Altri scarni cenni biografici si ricavano dalle vicende.delle opere dellavalliane: nel 1591, "tramutatosi di cavallaro in poeta", come realisticamente nota Firpo, il D. dedicò alla marchesa Vittoria Solara la prima stesura di Maria la reina, conservata ms. nella Biblioteca civica di Bergamo, Σ III 24 (MM 166). Ai primi mesi del 1593 risale il Ragionamento fatto ne la raunanza degli stati de la Francia per l'elezione d'un re, manoscritto custodito nella Biblioteca nazionale di Torino (N IV 9).

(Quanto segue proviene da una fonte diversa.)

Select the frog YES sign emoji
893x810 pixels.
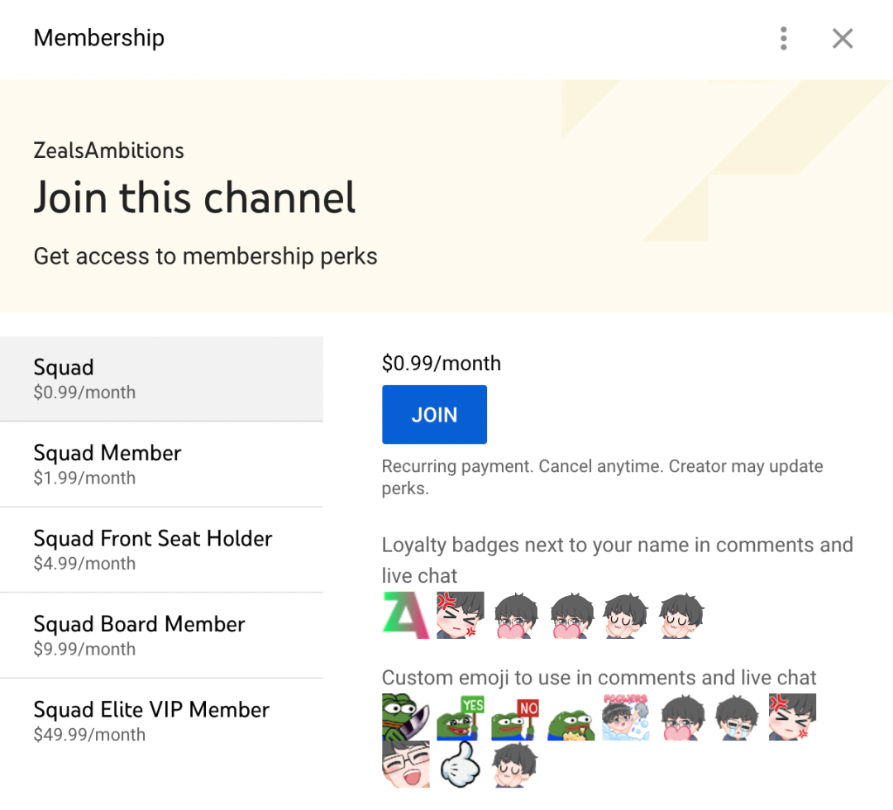461,717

Il D. caldeggia idealmente, per bocca di un oratore sabaudo, la candidatura al trono di Francia avanzata, peraltro cautamente, dal duca di Savoia: il discorso si finge pronunciato dinanzi all'Assemblea degli stati apertasi a Parigi il 26 genn. 1593 per la scelta del nuovo re dopo l'uccisione di Enrico III di Valois. L'opera del D. "è stata fatta per esercizio, e non per presentarsi", come si legge nella lettera di dedica a Carlo Emanuele: e in realtà ad essa manca ogni finalità pratica, essendo tardiva rispetto alla data dell'Assemblea; piuttosto si inserisce nel genus demonstrativum di oratoria politica tragica (Folena), in quel filone di scritture pseudodiplomatiche e cortigianesche fiorito intorno all'iniziativa di Carlo Emanuele. La chiarezza espositiva, la coerenza di argomentazioni, la dignità stilistica dello scritto, confermano l'impegno più letterario che diplomatico del arcana imperii (Firpo). La fiducia - di stampo conservatore - nell'autorità riesce quindi ad esprimersi in realismo drammatico e romanzesco, in gusto per una rappresentazione drammatica degli avvenimenti contemporanei (F. Croce).

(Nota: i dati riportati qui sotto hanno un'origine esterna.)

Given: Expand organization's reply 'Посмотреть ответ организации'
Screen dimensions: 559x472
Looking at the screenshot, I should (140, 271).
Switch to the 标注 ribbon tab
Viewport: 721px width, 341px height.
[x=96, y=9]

Se i sonetti per la pace di Lione (1601) indicano ancora la vicinanza del D. alla corte sabauda, nel 1608 il suo nome non compare tra i poeti che composero in lode del duca le brevi poesie premesse al Ritratto del serenissimo don Carlo Emanuello di G. B. Marino. Ma soltanto dal 1621 Si può supporre la presenza del D. a Milano, meta comune anche a molti spagnoli dopo la morte nel 1597 della duchessa di Savoia. Di certo dall'Oratione nelle essequie di Filippo terzo re potentissimo di Spagna, Milano 1627, risulta che il D. fu in Spagna, probabilmente tra quella folta schiera di piemontesi che vi soggiornò dal giugno 1603 all'agosto 1606 al seguito dei tre figli maggiori di Carlo Emanuele.

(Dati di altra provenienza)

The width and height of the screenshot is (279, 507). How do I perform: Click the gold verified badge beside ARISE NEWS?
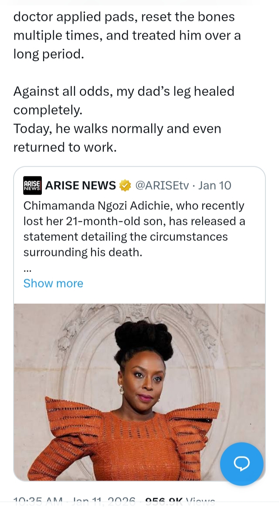(x=125, y=186)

Nell'aprile 1621 si celebrarono a Milano i funerali di Filippo III, morto il 31 marzo: il D. compose un'orazione, dedicata a Filippo IV e probabilmente mai pronunciata, in cui il convenzionale tessuto del planctus fa trasparire un intenso linguaggio psicoteologico (Folena). L'artificio retorico, che giustifica l'insipienza politica del sovrano con una remissione alle forze soprannaturali, si concilia con gli ideali del pacifismo conservatore e con la consapevolezza della vanità dell'umano e della totale svalutazione della politica; consapevolezza maturata nelle tragedie, specie nella Iudit, cui l'orazione dellavalliana si richiama anche nei toni pittoreschi sfarzosi e lugubri, nel ricorso a formule argute e nello stile sovrabbondante (F. Croce).

Nello stesso 1627 il D. curò la stampa dell'Orationenell'essequie della ecc.ma sign.ra duchessa di Feria, moglie del governatore del ducato, spentasi a Milano il 15 genn. 1623: in questo scritto - dedicato appunto a don Gonzalo di Cordova - non si incontrano sentimento e retorica, si fa scoperta la volontà edificatoria e moralistica e "il ritratto che ne emerge è quello senza lume né colore di una donnetta squallida" (Firpo).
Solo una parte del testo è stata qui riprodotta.